Recognizing a Constellation in the Night Sky

[0037] FIG. 5 shows a method 500 of another example of the inventive simplified learning technology, according to an embodiment of the invention, recognizing a constellation in the night sky. An image of the night sky is given to the student, and a constellation is highlighted in the image and named (502). The highlighting is removed, and the student is asked to locate the constellation (504). Once the student can locate the constellation, he or she is shown a sequence of different pictures of the night sky, in different orientations, at different times of year, and so on, and is asked for each picture to find the constellation (506). The process is then repeated with the real sky, at least once a month (508). Thus, this example uses the real sky, or pictures of the real sky, instead of using poorly designed learning aids, such as line drawings of constellations, which are of little value in recognizing constellations in the sky. This is because, once the lines are removed, students typically have trouble recognizing the constellations.

EXAMPLE

Learning to Play a Musical Instrument

[0038] FIG. 6 shows a method 600 of a final example of the inventive simplified learning technology, according to an embodiment of the invention, learning to play a musical instrument, such as a guitar. Usually, a student is first taught to sit correctly, to hold the instrument correctly, to learn correct technique for playing, and then to learn an entire piece that is played over and over again.
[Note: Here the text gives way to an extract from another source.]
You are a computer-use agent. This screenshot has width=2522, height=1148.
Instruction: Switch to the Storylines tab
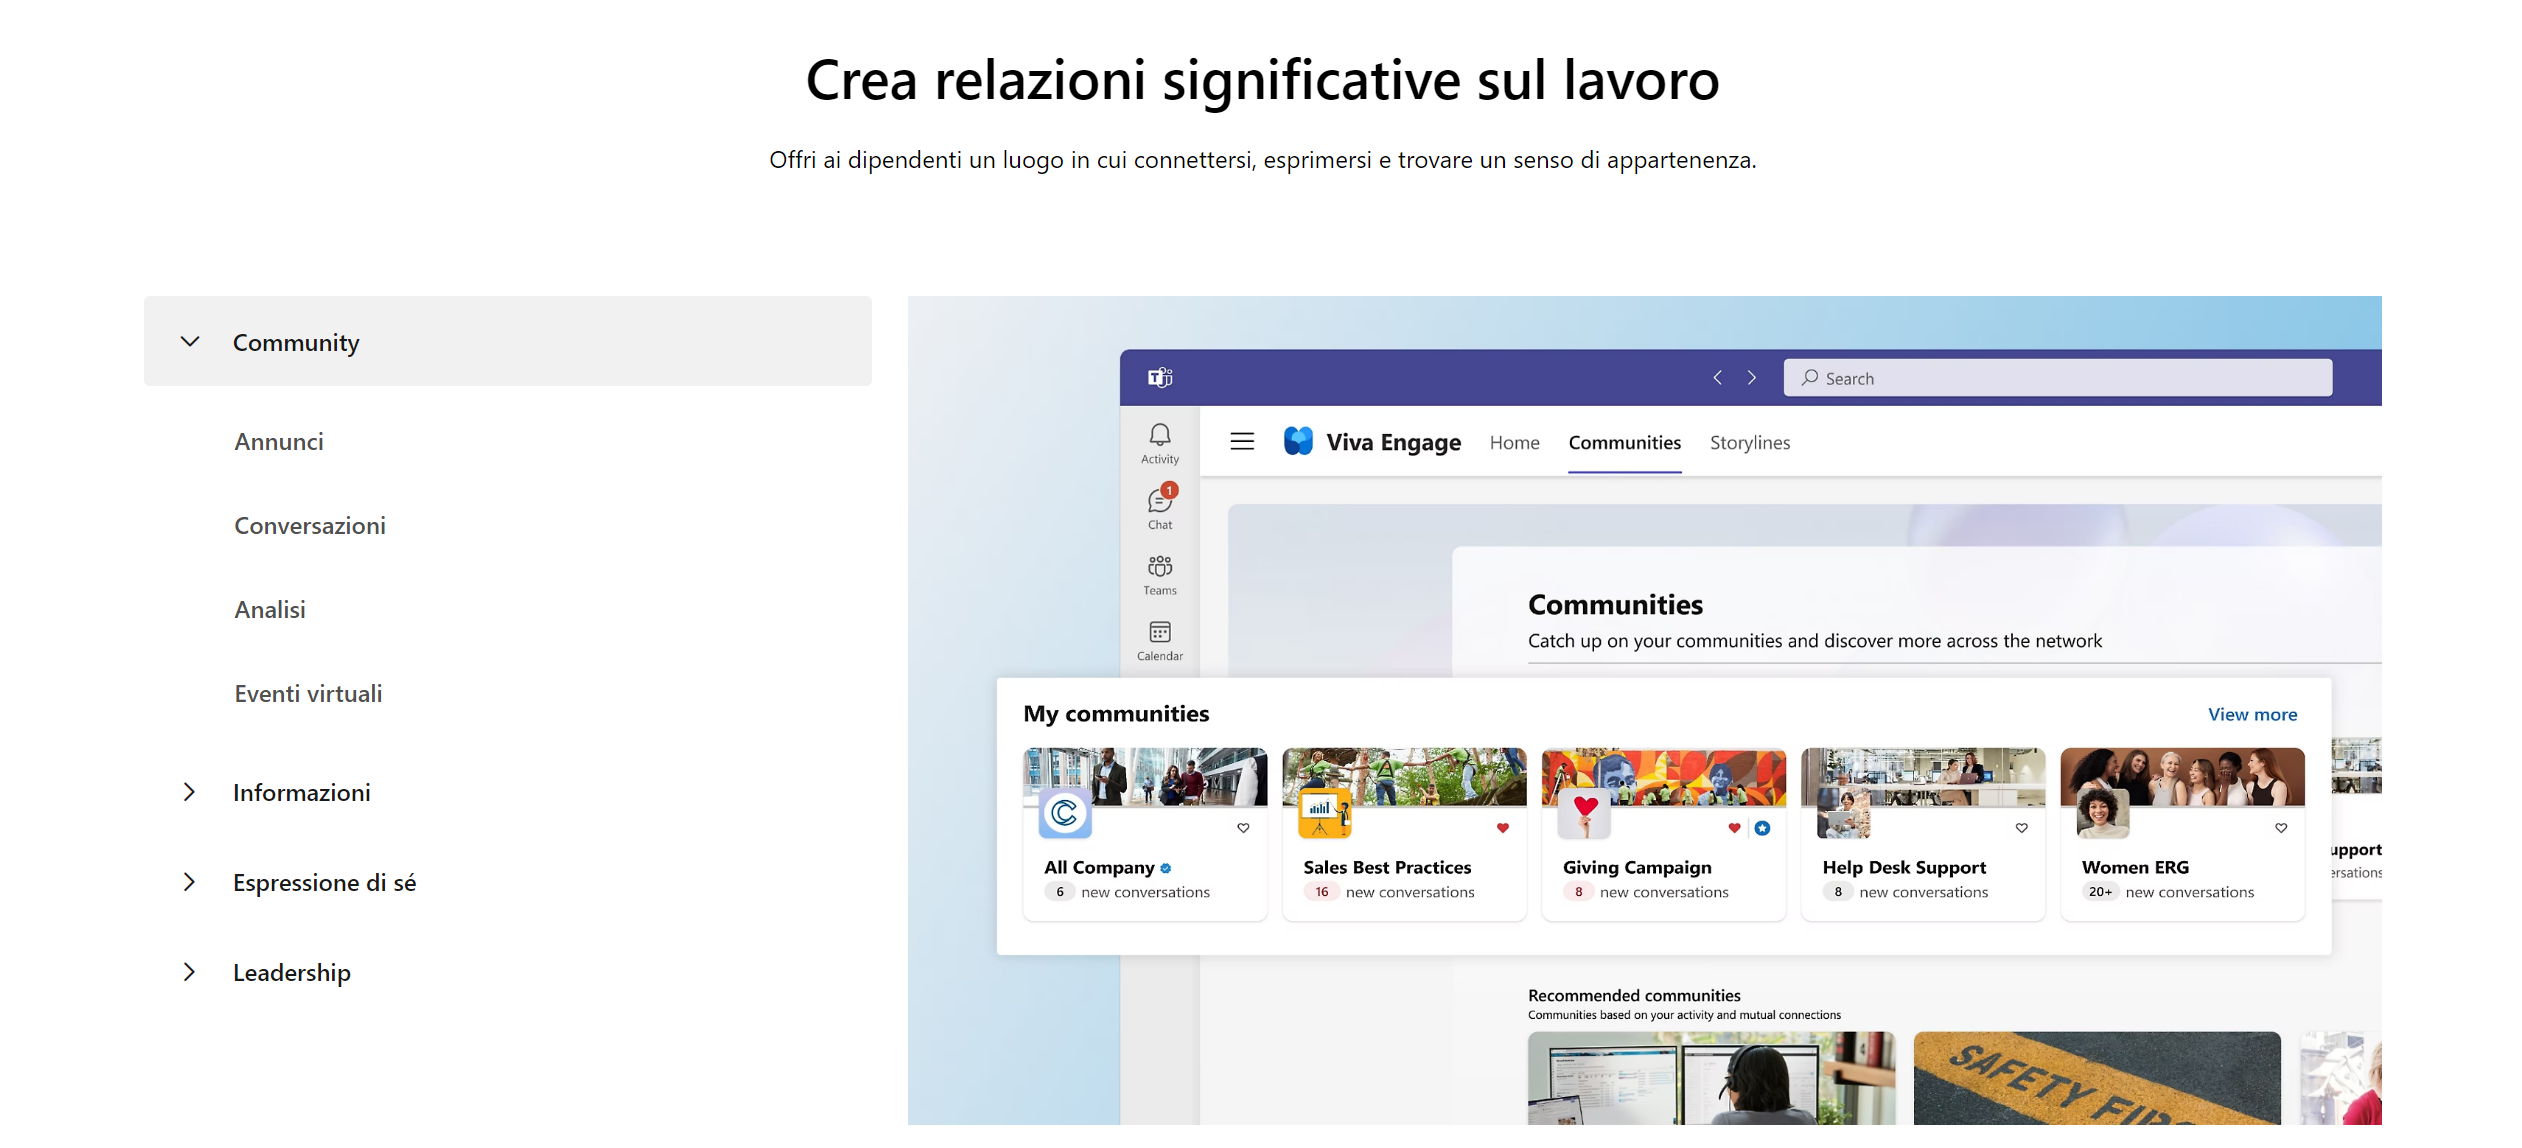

The inventive approach is for the student to learn a chord that can be played with one finger of the left hand, such as G, which is an atom of knowledge (602). The student then learns another atom of knowledge, such as another simplified chord, like C (604). A payoff combining these two atoms of knowledge is taught to the student, such as a part of a song that includes just these two chords (606). The song is played again, to ensure that the chord changes are smooth, and different strumming patterns are introduced as new atoms of knowledge integrated with the other knowledge atoms to yield new payoffs (608). As time progresses, the student learns new chords, and learns to play new songs, such that new atoms of knowledge and new payoffs are introduced (610), with repetition to ensure that the student retains his or her knowledge (612).

CONCLUSION

[0039] It is noted that, although specific embodiments have been illustrated and described herein, it will be appreciated by those of ordinary skill in the art that any arrangement is calculated to achieve the same purpose may be substituted for the specific embodiments shown. This application is intended to cover any adaptations or variations of the present invention. Therefore, it is manifestly intended that this invention be limited only by the claims and equivalents thereof.